▶ **Extracted data entries**:

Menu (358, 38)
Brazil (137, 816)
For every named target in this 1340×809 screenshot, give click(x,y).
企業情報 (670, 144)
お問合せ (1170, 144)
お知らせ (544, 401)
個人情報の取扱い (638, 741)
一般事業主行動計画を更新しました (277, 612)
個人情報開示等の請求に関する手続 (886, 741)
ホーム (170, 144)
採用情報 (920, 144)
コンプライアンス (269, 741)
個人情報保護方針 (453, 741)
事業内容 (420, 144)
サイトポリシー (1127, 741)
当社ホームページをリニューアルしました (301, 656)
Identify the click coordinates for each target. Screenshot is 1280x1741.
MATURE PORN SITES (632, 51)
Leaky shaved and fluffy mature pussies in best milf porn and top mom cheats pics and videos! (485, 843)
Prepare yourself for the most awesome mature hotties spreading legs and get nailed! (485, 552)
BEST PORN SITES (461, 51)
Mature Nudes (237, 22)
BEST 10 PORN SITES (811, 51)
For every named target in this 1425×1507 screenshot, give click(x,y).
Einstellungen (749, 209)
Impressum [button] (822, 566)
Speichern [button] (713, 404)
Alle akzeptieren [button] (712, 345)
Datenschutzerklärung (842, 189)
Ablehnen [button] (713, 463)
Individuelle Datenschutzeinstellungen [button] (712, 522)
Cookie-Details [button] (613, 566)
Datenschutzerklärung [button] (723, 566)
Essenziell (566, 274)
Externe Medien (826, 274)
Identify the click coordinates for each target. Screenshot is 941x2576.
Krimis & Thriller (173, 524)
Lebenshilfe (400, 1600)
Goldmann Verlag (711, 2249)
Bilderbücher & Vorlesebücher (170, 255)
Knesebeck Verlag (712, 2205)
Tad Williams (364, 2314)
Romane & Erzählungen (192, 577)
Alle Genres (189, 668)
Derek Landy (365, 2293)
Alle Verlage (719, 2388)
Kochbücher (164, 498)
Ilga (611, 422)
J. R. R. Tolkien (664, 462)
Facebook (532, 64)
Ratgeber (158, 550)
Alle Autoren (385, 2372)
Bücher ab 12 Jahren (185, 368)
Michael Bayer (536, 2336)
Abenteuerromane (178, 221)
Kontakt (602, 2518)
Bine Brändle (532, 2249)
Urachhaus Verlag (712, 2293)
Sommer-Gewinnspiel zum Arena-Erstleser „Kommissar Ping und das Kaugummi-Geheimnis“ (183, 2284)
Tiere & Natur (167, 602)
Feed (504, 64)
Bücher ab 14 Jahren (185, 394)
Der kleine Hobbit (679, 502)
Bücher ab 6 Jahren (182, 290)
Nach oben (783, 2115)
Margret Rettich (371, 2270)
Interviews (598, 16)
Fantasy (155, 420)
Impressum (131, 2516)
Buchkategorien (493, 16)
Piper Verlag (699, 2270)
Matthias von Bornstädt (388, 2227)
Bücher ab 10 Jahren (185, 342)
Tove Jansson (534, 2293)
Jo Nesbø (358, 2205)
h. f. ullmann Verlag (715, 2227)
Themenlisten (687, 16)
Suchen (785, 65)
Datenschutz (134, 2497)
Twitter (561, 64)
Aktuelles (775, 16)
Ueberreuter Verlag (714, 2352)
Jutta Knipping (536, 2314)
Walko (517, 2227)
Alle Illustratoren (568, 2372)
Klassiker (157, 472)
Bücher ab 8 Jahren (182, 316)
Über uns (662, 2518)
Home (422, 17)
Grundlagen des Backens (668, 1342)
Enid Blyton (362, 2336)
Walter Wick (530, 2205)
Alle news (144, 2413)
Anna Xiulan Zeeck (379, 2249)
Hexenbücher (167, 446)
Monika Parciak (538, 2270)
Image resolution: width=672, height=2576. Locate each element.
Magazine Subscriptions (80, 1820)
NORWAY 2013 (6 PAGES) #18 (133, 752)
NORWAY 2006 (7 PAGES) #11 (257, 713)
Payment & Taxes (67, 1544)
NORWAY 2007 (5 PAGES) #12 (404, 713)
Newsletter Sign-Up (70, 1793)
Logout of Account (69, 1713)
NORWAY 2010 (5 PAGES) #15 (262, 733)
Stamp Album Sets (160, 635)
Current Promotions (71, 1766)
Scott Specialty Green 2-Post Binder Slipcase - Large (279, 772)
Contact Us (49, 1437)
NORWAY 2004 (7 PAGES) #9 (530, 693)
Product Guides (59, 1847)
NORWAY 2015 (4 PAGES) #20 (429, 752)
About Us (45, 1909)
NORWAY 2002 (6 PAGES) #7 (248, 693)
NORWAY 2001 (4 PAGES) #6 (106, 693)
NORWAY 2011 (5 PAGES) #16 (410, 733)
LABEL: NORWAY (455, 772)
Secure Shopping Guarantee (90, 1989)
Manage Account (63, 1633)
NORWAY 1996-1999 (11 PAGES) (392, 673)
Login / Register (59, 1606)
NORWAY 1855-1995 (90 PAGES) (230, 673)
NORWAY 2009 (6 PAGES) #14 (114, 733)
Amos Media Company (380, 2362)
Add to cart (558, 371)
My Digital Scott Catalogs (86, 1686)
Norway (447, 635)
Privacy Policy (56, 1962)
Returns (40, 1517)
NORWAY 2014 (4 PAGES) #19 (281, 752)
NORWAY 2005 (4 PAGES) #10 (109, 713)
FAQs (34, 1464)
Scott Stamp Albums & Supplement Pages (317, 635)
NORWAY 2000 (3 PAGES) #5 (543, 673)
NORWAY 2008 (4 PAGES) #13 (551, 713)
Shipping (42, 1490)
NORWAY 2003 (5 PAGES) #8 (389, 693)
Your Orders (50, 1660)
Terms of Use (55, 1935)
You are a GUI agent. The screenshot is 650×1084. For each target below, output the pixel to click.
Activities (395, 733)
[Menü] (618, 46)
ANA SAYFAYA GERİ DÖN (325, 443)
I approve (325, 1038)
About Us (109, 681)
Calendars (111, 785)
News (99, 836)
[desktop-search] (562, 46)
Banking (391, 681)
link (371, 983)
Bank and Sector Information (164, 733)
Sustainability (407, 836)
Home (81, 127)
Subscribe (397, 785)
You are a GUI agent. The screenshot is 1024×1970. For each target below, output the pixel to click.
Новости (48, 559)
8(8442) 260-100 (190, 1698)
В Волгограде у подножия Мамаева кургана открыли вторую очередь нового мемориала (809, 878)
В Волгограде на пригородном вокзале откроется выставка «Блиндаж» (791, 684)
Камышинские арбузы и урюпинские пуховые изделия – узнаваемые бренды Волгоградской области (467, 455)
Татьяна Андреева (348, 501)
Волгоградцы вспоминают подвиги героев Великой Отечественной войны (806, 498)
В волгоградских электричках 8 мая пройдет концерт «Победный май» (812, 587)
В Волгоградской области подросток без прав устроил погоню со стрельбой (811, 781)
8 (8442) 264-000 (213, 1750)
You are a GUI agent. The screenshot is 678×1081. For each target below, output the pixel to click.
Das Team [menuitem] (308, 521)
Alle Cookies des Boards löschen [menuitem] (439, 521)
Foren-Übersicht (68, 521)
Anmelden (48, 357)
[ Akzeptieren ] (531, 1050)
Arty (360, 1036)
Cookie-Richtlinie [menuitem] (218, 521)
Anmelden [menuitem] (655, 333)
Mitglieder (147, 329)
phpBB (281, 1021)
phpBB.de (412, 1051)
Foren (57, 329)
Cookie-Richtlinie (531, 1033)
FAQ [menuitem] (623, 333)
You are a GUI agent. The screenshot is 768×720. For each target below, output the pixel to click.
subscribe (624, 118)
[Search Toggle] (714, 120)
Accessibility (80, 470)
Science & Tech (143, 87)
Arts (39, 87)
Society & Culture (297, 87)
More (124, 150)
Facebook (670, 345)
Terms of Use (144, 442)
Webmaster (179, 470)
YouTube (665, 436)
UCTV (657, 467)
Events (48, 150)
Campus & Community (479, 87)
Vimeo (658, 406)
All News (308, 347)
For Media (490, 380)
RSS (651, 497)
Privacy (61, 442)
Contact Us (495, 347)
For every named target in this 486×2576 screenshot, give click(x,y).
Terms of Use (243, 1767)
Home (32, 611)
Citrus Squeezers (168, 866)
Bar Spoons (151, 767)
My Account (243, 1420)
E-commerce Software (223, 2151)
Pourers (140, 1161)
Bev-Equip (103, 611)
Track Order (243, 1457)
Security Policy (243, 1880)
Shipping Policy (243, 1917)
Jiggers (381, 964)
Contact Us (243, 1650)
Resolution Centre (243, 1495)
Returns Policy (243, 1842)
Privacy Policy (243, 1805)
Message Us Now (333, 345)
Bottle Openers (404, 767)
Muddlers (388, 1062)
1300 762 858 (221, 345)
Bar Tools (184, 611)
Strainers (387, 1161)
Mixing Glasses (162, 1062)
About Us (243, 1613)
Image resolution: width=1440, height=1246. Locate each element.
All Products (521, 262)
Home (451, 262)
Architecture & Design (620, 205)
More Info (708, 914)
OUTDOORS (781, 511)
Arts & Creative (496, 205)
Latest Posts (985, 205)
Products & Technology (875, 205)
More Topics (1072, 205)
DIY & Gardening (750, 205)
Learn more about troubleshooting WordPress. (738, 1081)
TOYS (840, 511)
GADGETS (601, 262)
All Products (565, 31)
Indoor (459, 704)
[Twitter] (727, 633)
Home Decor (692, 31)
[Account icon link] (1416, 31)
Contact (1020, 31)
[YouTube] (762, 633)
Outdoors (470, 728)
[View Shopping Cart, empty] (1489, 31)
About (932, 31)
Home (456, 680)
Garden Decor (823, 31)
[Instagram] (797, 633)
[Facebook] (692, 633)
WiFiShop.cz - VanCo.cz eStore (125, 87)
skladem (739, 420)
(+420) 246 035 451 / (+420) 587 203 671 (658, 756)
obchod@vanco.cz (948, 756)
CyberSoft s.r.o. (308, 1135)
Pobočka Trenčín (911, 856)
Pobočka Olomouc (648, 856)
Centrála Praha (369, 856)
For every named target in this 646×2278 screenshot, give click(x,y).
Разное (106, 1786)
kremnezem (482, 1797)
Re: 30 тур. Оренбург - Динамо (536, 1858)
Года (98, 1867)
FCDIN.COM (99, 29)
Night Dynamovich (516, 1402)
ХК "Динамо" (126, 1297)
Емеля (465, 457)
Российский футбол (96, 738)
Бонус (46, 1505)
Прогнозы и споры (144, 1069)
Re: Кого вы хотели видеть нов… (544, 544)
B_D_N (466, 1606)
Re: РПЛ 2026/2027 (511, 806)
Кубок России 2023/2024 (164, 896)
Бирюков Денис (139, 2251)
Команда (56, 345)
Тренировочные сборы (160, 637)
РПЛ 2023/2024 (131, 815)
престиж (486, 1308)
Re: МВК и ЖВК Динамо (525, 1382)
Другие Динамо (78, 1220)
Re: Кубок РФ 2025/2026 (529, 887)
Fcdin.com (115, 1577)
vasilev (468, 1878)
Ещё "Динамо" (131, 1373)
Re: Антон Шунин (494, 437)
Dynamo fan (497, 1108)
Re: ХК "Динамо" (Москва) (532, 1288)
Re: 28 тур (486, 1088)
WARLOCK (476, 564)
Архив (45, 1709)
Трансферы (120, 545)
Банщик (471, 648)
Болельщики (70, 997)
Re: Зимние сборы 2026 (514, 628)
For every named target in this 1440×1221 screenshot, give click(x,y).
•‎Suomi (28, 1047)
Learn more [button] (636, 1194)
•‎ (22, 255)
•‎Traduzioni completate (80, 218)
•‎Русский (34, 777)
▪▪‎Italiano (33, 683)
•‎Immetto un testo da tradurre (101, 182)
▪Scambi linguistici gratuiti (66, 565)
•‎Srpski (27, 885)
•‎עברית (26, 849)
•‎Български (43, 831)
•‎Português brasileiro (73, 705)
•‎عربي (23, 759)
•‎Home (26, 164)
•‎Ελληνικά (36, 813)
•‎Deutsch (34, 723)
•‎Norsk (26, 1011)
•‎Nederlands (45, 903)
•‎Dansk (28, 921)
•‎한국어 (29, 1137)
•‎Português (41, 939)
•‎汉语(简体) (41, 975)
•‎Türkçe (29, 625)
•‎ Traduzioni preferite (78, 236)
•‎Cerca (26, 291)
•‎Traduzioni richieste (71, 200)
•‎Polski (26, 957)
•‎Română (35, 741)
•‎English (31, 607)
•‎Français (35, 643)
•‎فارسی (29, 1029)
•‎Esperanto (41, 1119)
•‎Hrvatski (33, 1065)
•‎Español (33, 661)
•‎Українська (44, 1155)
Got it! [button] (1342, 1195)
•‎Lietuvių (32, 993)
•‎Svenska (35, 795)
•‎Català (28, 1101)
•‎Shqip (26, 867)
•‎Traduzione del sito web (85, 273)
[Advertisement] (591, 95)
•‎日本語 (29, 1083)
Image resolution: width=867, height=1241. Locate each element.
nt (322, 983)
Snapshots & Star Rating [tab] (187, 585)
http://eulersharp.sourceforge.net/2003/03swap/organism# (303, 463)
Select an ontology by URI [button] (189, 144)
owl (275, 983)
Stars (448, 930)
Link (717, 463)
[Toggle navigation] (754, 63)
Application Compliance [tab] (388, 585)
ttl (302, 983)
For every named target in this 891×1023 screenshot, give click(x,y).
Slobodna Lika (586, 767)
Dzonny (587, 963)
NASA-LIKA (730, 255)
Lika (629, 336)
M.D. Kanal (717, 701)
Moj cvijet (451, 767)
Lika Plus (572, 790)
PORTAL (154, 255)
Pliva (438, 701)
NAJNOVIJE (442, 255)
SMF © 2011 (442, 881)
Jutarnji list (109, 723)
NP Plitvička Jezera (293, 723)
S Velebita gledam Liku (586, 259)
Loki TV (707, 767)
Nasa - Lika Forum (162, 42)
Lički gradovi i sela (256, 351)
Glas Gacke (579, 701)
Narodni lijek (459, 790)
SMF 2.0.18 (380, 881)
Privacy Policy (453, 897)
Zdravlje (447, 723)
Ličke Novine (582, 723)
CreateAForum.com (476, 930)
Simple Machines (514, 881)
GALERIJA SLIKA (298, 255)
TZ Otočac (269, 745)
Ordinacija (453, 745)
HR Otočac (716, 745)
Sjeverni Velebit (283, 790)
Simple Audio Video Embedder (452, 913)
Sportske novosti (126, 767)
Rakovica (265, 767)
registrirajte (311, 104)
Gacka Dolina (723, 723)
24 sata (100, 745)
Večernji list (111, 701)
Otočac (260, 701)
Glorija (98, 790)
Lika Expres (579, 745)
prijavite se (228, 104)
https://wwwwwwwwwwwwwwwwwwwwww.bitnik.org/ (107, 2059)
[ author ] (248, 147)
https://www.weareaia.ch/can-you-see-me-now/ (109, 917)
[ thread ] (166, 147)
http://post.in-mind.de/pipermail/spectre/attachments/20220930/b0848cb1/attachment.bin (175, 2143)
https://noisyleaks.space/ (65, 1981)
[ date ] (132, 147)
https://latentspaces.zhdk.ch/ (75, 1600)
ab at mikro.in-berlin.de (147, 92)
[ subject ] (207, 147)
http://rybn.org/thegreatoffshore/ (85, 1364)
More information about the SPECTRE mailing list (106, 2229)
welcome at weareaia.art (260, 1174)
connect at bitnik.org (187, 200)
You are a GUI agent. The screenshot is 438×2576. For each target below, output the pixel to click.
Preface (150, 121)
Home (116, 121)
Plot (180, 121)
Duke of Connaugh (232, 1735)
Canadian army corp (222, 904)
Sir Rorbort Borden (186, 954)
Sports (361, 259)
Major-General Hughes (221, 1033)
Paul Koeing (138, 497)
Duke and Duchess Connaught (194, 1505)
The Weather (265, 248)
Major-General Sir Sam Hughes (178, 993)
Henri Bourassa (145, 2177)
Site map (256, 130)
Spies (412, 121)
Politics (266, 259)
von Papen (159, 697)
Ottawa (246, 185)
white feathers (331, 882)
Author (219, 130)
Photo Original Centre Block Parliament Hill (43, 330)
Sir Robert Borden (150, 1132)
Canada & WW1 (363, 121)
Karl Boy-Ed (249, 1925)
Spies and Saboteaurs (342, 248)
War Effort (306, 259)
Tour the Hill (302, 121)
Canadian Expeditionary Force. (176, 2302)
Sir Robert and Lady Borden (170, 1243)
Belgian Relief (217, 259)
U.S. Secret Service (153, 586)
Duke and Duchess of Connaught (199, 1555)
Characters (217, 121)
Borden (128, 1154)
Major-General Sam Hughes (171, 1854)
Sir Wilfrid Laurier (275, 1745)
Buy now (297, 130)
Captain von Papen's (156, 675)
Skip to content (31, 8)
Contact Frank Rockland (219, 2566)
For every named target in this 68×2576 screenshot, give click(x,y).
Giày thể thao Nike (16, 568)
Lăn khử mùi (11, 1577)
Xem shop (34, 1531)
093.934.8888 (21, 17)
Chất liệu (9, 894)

▶ **Job**:
Copy out the lines from the one containing "For every named target in this 1425×1507" to the one containing "Datenschutzerklärung [button] (723, 566)", including both of those lines.

▶ **Result**:
For every named target in this 1425×1507 screenshot, give click(x,y).
Einstellungen (749, 209)
Impressum [button] (822, 566)
Speichern [button] (713, 404)
Alle akzeptieren [button] (712, 345)
Datenschutzerklärung (842, 189)
Ablehnen [button] (713, 463)
Individuelle Datenschutzeinstellungen [button] (712, 522)
Cookie-Details [button] (613, 566)
Datenschutzerklärung [button] (723, 566)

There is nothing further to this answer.